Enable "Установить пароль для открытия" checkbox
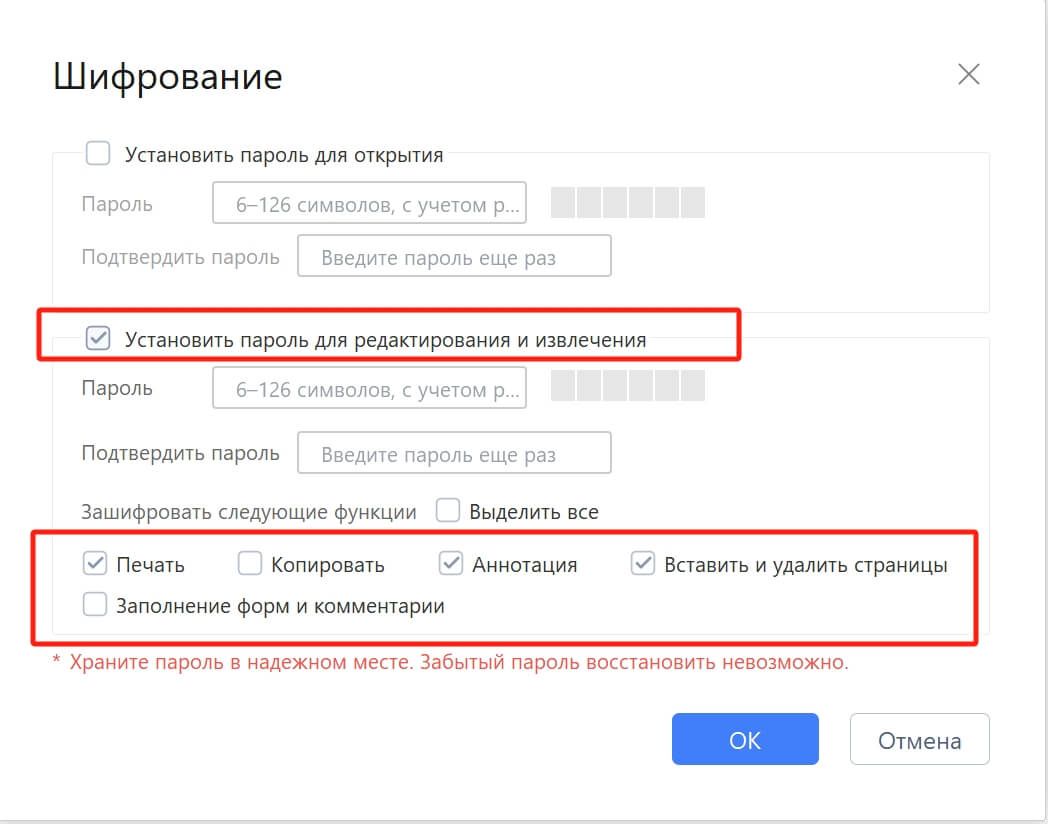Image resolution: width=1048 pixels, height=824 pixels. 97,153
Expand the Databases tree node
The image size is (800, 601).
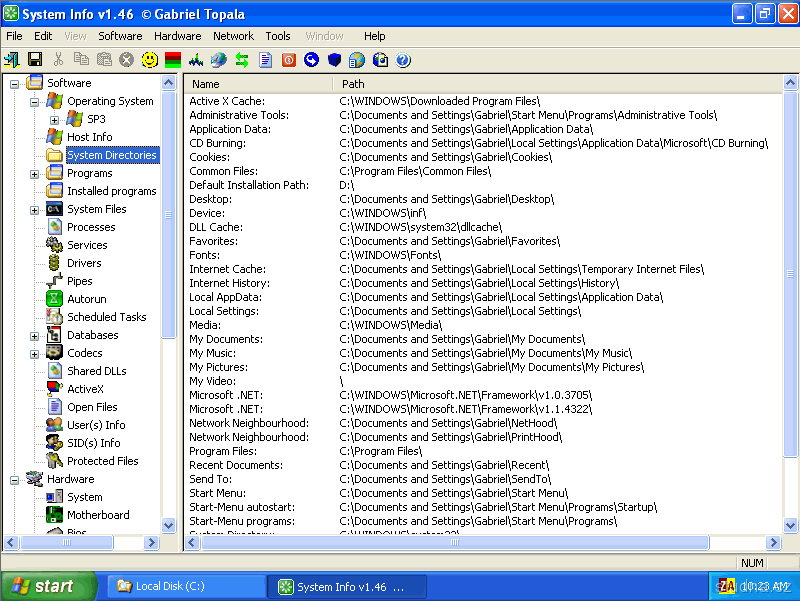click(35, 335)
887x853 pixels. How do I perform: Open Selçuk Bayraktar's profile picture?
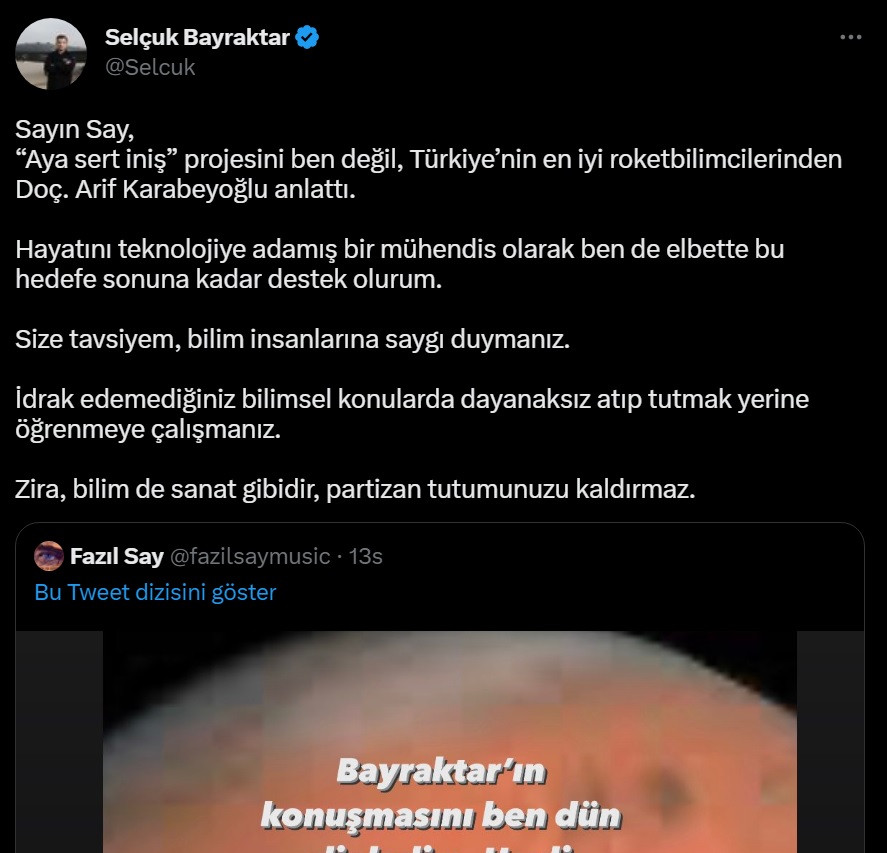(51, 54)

-=-=-

**Exercise details:** Your output should be the records above, duplicated exactly and picture-free.

**Solution to the problem:**
Enable "Установить пароль для открытия" checkbox
Image resolution: width=1048 pixels, height=824 pixels. 97,153
Expand the Databases tree node
The image size is (800, 601).
click(35, 335)
887x853 pixels. How do I perform: Open Selçuk Bayraktar's profile picture?
(51, 54)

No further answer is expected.